— Start of Recorded data —

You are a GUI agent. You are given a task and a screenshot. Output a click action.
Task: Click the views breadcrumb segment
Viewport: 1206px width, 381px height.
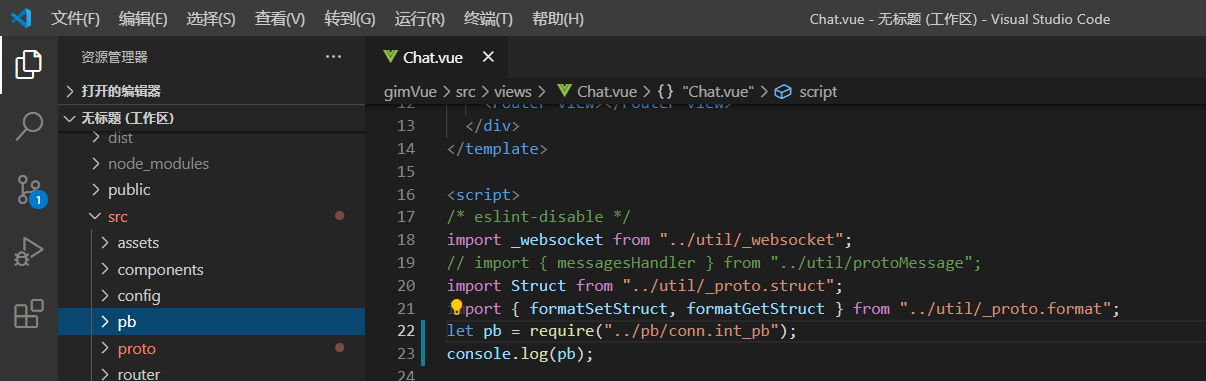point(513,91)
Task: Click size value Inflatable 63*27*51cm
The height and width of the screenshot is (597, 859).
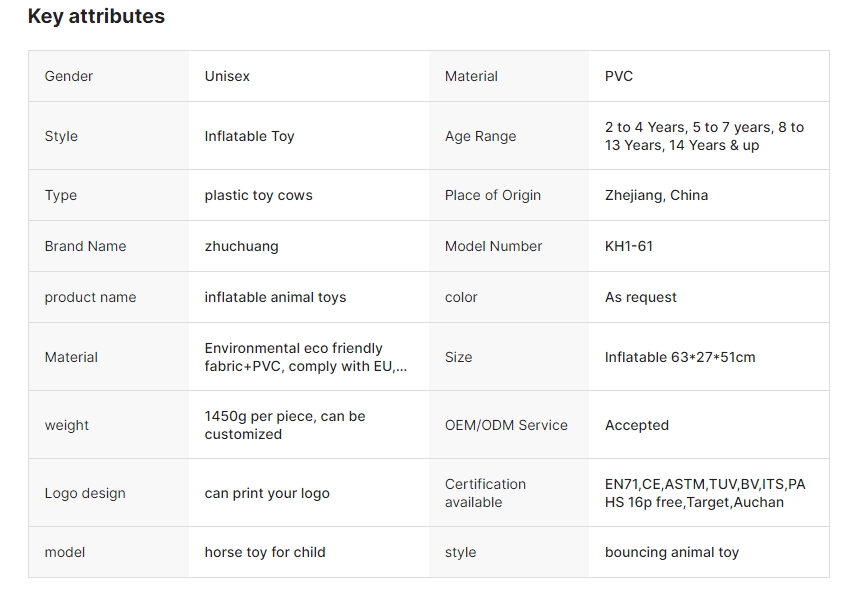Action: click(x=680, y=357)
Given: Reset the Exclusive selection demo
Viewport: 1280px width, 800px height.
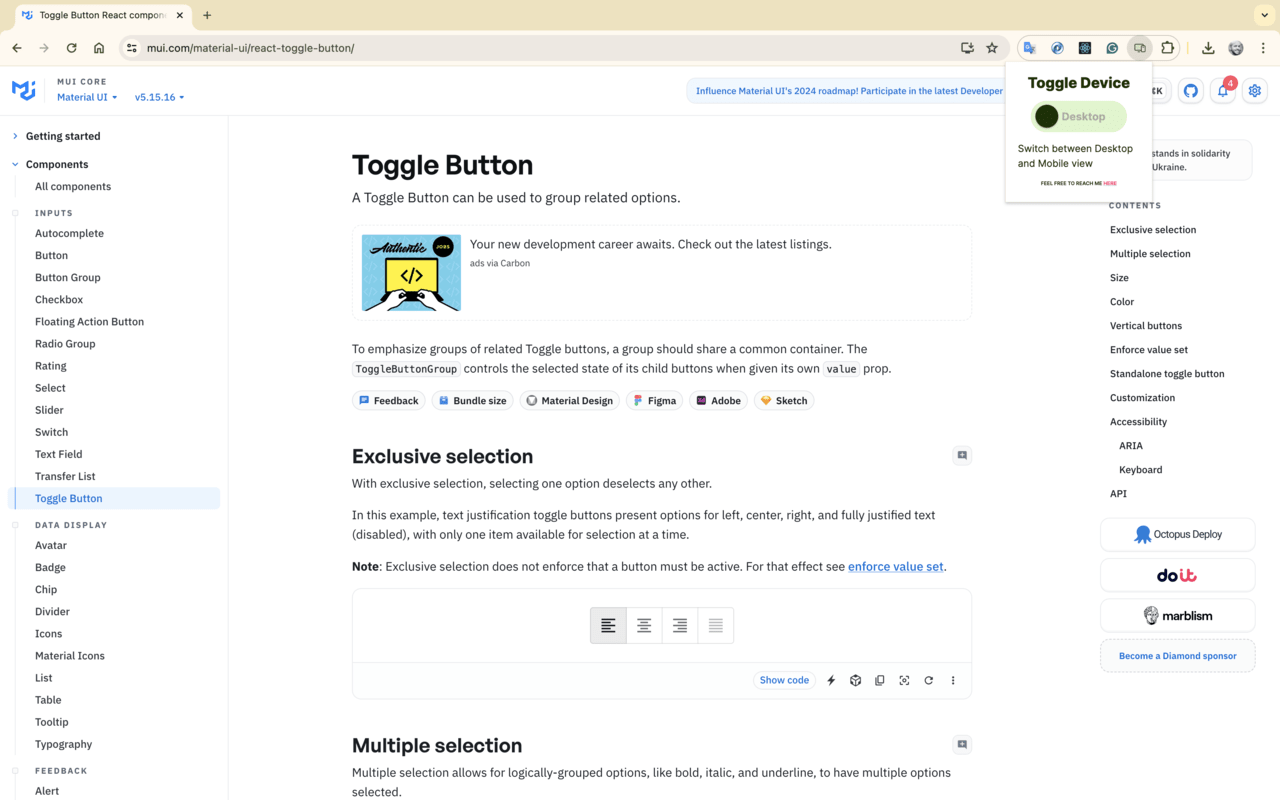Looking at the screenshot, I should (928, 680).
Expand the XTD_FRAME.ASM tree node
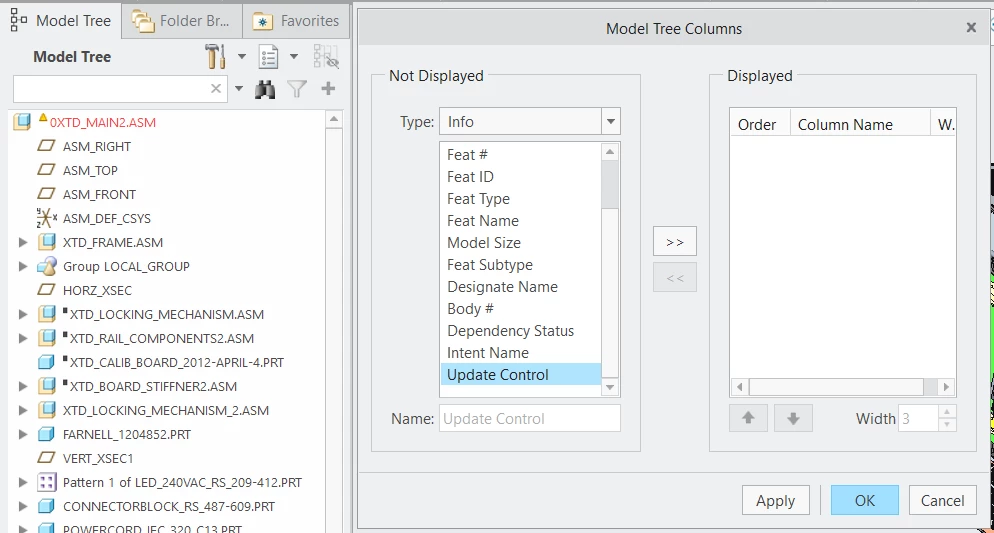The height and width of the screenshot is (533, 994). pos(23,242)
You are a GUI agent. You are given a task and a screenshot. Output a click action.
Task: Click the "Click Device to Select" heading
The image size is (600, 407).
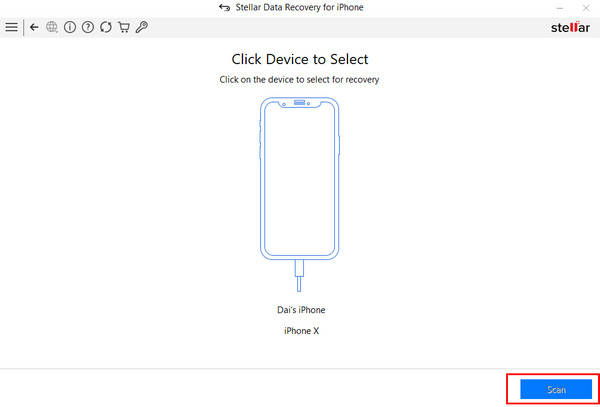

— End of Recorded data —

• _Exercise task_:
Write out the entire listing above word for word, omitting the pictures.

• _Finished exercise_:
You are a GUI agent. You are given a task and a screenshot. Output a click action.
Task: Click the views breadcrumb segment
Viewport: 1206px width, 381px height.
point(513,91)
Task: Click size value Inflatable 63*27*51cm
The height and width of the screenshot is (597, 859).
Action: click(x=680, y=357)
Given: Reset the Exclusive selection demo
Viewport: 1280px width, 800px height.
Looking at the screenshot, I should (928, 680).
Expand the XTD_FRAME.ASM tree node
The height and width of the screenshot is (533, 994). pos(23,242)
You are a GUI agent. You are given a task and a screenshot. Output a click action.
Task: Click the "Click Device to Select" heading
The image size is (600, 407).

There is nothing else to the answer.